PROVIDED INFORMATION.
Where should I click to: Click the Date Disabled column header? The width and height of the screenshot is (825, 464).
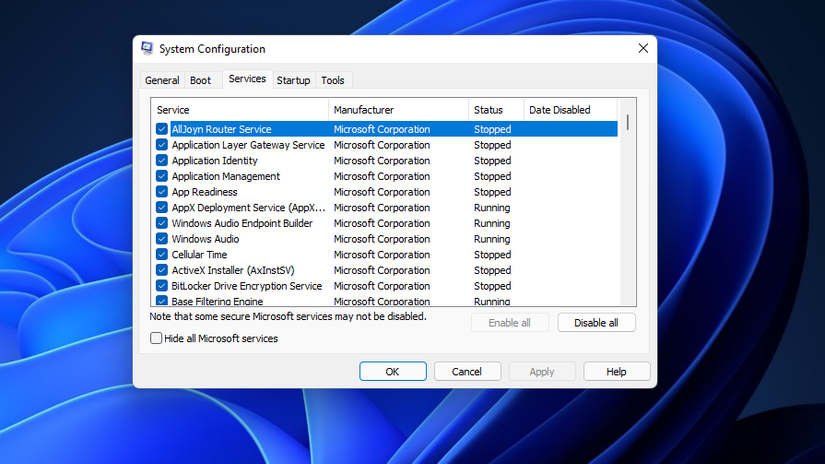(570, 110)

==

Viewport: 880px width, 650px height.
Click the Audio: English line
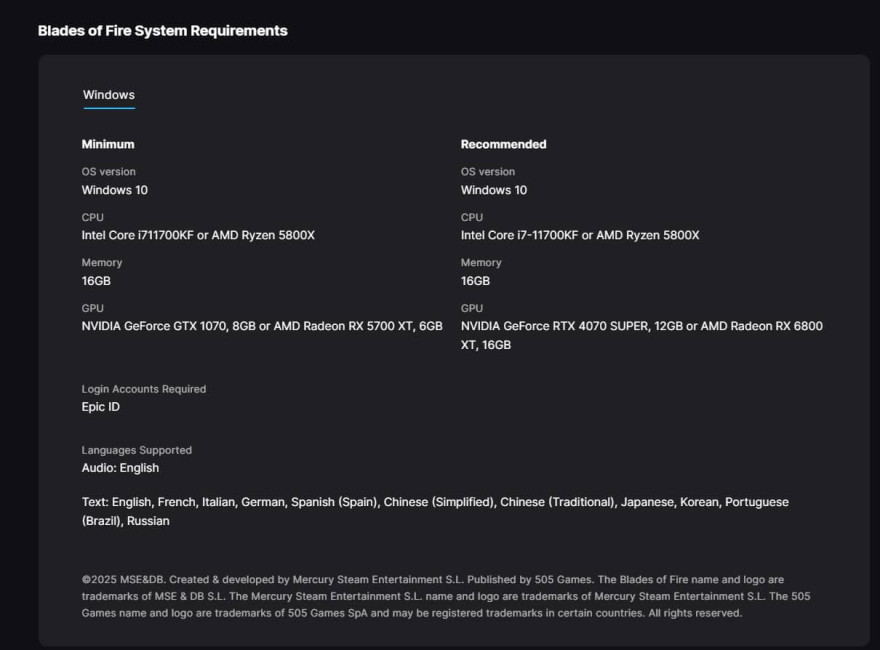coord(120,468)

==

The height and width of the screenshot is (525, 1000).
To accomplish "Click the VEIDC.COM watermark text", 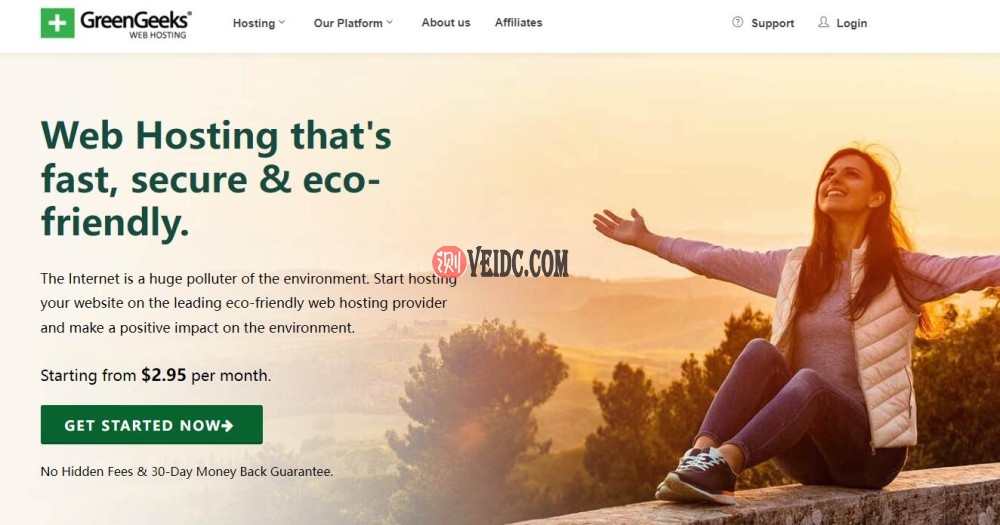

PROBLEM DESCRIPTION. In the listing above, find the line with "The height and" and the line with "the VEIDC.COM watermark". Copy exactly those lines and all between them, minus the images.

RESPONSE TO THIS EXERCISE.
The height and width of the screenshot is (525, 1000).
To accomplish "Click the VEIDC.COM watermark text", 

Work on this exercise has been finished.